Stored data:
####
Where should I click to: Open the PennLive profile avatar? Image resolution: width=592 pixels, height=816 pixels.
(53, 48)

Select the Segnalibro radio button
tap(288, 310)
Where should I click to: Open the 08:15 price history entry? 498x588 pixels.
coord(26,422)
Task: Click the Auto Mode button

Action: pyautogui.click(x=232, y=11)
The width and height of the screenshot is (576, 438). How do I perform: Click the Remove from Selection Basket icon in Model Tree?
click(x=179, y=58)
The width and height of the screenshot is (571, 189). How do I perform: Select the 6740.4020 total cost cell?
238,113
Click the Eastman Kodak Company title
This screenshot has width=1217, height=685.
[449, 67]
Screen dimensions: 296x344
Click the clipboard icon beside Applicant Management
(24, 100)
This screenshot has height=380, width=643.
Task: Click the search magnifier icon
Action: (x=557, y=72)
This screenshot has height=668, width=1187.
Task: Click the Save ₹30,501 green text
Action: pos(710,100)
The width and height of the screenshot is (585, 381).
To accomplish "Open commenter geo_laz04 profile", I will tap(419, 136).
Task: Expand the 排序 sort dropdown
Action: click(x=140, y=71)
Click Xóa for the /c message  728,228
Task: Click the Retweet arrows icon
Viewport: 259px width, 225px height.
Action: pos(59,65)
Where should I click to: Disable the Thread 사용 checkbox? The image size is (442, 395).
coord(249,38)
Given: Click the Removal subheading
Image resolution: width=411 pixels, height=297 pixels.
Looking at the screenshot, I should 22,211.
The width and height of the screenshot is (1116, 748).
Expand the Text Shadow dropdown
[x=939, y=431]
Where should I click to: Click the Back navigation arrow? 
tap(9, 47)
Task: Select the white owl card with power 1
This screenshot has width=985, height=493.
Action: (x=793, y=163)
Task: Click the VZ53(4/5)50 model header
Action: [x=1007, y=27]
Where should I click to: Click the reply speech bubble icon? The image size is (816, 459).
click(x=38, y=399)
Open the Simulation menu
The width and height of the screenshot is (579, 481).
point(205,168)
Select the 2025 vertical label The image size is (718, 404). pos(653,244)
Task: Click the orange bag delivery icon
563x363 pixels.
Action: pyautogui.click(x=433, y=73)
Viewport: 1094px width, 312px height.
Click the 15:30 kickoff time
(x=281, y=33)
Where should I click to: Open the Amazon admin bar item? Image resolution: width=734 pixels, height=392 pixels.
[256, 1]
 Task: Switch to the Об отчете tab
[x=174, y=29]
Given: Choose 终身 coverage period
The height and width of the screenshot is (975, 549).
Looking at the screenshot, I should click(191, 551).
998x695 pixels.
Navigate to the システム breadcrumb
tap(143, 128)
####
▶ [Task directions]: Once the records have been read, print them all again exactly.

▶ [Your solution]:
Where should I click to: Open the PennLive profile avatar? Image resolution: width=592 pixels, height=816 pixels.
(53, 48)

Select the Segnalibro radio button
tap(288, 310)
Where should I click to: Open the 08:15 price history entry? 498x588 pixels.
coord(26,422)
Task: Click the Auto Mode button

Action: pyautogui.click(x=232, y=11)
The width and height of the screenshot is (576, 438). How do I perform: Click the Remove from Selection Basket icon in Model Tree?
click(x=179, y=58)
The width and height of the screenshot is (571, 189). How do I perform: Select the 6740.4020 total cost cell?
238,113
Click the Eastman Kodak Company title
This screenshot has width=1217, height=685.
[449, 67]
Screen dimensions: 296x344
Click the clipboard icon beside Applicant Management
(24, 100)
This screenshot has height=380, width=643.
Task: Click the search magnifier icon
Action: (x=557, y=72)
This screenshot has height=668, width=1187.
Task: Click the Save ₹30,501 green text
Action: pos(710,100)
The width and height of the screenshot is (585, 381).
To accomplish "Open commenter geo_laz04 profile", I will tap(419, 136).
Task: Expand the 排序 sort dropdown
Action: click(x=140, y=71)
Click Xóa for the /c message  728,228
Task: Click the Retweet arrows icon
Viewport: 259px width, 225px height.
Action: pos(59,65)
Where should I click to: Disable the Thread 사용 checkbox? The image size is (442, 395).
coord(249,38)
Given: Click the Removal subheading
Image resolution: width=411 pixels, height=297 pixels.
Looking at the screenshot, I should 22,211.
The width and height of the screenshot is (1116, 748).
Expand the Text Shadow dropdown
[x=939, y=431]
Where should I click to: Click the Back navigation arrow? 
tap(9, 47)
Task: Select the white owl card with power 1
This screenshot has width=985, height=493.
Action: (x=793, y=163)
Task: Click the VZ53(4/5)50 model header
Action: [x=1007, y=27]
Where should I click to: Click the reply speech bubble icon? The image size is (816, 459).
click(x=38, y=399)
Open the Simulation menu
The width and height of the screenshot is (579, 481).
point(205,168)
Select the 2025 vertical label The image size is (718, 404). pos(653,244)
Task: Click the orange bag delivery icon
563x363 pixels.
Action: pyautogui.click(x=433, y=73)
Viewport: 1094px width, 312px height.
Click the 15:30 kickoff time
(x=281, y=33)
Where should I click to: Open the Amazon admin bar item? Image resolution: width=734 pixels, height=392 pixels.
[256, 1]
 Task: Switch to the Об отчете tab
[x=174, y=29]
Given: Choose 终身 coverage period
The height and width of the screenshot is (975, 549).
Looking at the screenshot, I should click(191, 551).
998x695 pixels.
Navigate to the システム breadcrumb
tap(143, 128)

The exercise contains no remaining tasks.